You're thinking to hard about this.
Using a DVM meter , it doesn't tell you if it's a biasing voltage or a normal DC voltage , so how can you know or tell?
1. A DC voltage is a DC voltage,
irrespective of how it it used. Your DVM cannot and
will not ever tell you how the voltage value it is displaying is being used. That is for you to determine.
Is every Biasing voltage a DC offset voltage...
2. Generally, yes. However, there are AC biasing voltages used, for instance, in tape recorders for tape erasure puposes. But for the moment, forget about those. Think of biasing as purely a DC value.
...with a AC or DC waveform riding on top of a DC voltage?...
3. Look up the definitions for DC and AC. By defintion, DC
is not a waveform.
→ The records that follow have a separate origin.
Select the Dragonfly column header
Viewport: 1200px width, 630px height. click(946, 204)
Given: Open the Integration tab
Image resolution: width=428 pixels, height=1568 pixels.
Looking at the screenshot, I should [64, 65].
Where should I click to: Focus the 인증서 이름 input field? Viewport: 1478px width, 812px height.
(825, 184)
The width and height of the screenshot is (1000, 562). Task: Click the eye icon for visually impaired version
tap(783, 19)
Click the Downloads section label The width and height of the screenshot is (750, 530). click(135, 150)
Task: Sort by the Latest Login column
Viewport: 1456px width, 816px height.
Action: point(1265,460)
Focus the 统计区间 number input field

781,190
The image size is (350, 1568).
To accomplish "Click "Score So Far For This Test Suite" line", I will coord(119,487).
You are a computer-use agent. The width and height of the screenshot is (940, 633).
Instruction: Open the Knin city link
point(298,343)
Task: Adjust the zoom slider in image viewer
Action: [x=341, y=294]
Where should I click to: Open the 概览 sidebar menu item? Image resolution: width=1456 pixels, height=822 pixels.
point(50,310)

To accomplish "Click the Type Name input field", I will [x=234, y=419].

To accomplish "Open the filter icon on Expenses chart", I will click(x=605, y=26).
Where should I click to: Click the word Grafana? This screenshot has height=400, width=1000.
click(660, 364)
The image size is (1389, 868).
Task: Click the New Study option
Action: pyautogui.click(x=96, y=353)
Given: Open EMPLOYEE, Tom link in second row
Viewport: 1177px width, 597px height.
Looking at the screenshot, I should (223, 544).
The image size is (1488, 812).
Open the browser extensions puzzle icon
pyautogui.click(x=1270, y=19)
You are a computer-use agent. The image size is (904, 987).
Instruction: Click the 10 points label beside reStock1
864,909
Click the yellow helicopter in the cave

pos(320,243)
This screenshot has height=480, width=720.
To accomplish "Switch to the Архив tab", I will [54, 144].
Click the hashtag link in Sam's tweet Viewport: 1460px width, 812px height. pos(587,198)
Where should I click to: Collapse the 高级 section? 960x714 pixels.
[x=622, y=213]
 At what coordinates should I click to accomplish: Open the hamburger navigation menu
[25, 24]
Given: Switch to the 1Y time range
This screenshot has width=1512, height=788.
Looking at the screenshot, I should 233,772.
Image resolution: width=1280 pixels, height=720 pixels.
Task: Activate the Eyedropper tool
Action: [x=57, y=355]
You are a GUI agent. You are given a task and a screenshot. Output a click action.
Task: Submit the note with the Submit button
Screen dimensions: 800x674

But, yes, an AC waveform, with DC biasing, is riding on top of (or superimposed on) the DC bias level.
... it this the only type of biasing voltage there is
See "2." above.
But how do you know when looking at a schematic or at the nodes on the schematic that it's going to be a Biasing voltage and not a DC voltage
Once again, you must discard the notion that a "bias" voltage is somehow
different from a "DC" voltage.
BOTH are defined as DC.
How they are used is what's different in the circuit. That's all.
As for indentifying, from a schematic, a biasing circuit, you must first understand all of the above.
If I may ask, did you visit the site I posted concerning "Biasing"? If so, may I ask you to tell us, in your own words, what did that definition tell you?